Fondé en 1973, l’ensemble vocal anglais est devenu au fil des décennies une référence absolue pour le répertoire de la musique ancienne. Le groupe a été formé en 1973 par Peter Phillips, alors organiste au St John’s College d’Oxford, de concert avec les membres de chorales de chapelles d’Oxford et de Cambridge afin d’ explorer la musique vocale de la Renaissance.
Amateur au départ, l’ensemble s’était progressivement professionnalisé , et ce jusqu’à remporter un prestigieux Gramophone Award en 1987. The Tallis Scholars atteindra donc le demi-siècle en 2023. Toujours à la barre de l’ensemble, Peter Phillips s’entretient avec PAN M 360, joint en tournée nord-américaine avant l’escale montréalaise ce mardi à la Salle Bourgie.
PAN M 360 : La sainte Vierge comme thème central d’un programme au temps des Fêtes, n’est-ce pas plutôt atypique?
PETER PHILLIPS : Je ne me sens pas obligé de faire de la musique de Noël pour le public. Je ne suis pas particulièrement intéressé par les chants de Noël ordinaires. Or, j’aime la très bonne écriture polyphonique pour le chant a cappella, plus précisément les versions modernes de ce répertoire de musique ancienne. Donc, ce que j’ai tendance à faire à cette période de l’année est de me concentrer sur la Vierge Marie comme le point central d’un programme de Noël comme celui-ci. Cela donne beaucoup de possibilités.
PAN M 360 : Et il y a des pièces modernes qui s’intègrent plutôt bien avec le thème de ce programme, de sorte que la pièce de Matthew Martin, Arvo Pärt ou Stravinsky.
PETER PHILLIPS : Oui cela s’adapte très bien. Virgencita, par exemple, est une œuvre d’Arvo Pârt inspirée de la Vierge de Guadalupe au Mexique, j’ai pensé qu’on pourrait l’inclure au programme. Surtout que le compositeur m’a demandé de la présenter.
PAN M 360 : Vous avez donc une relation directe avec Arvo Pärt, qui est un croyant fervent ?
PETER PHILLIPS : Oui, absolument. On m’a demandé de diriger son concert d’anniversaire cette année. Donc je le connais bien, nous sommes partenaires en quelque sorte.
PAN M 360 : Vit-il en Estonie?
PETER PHILLIPS : Exactement. Il avait dû s’exiler à Berlin maintenant il est de retour à la maison depuis un bon moment déjà. Il est assez vieux maintenant et assez frêle, en fait. Mais il est toujours le même homme inspirant.
PAN M 360 : Vous avez donc travaillé cette pièce avec lui à sa demande et après. A-t-il assisté à vos répétitions?

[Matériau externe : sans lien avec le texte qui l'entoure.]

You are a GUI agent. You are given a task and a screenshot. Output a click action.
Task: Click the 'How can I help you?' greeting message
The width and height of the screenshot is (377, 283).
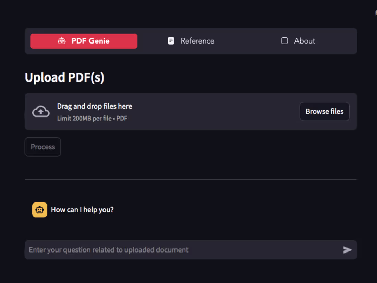point(82,209)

PETER PHILLIPS : Oui, il est venu et nous a conseillés, pas seulement pour cette pièce, en fait. Et il m’a expliqué, assis au piano, comment le, comment le chant devait être mis en valeur par les interprètes. Je pense qu’il m’a prodigué de merveilleux conseils.
PAN M 360 : Cette interprétation nous donnera l’occasion d’avoir un bref aperçu de l’évolution de cet ensemble après cinq décennies d’activités. La façon dont vous abordez le répertoire a-t-elle changé ?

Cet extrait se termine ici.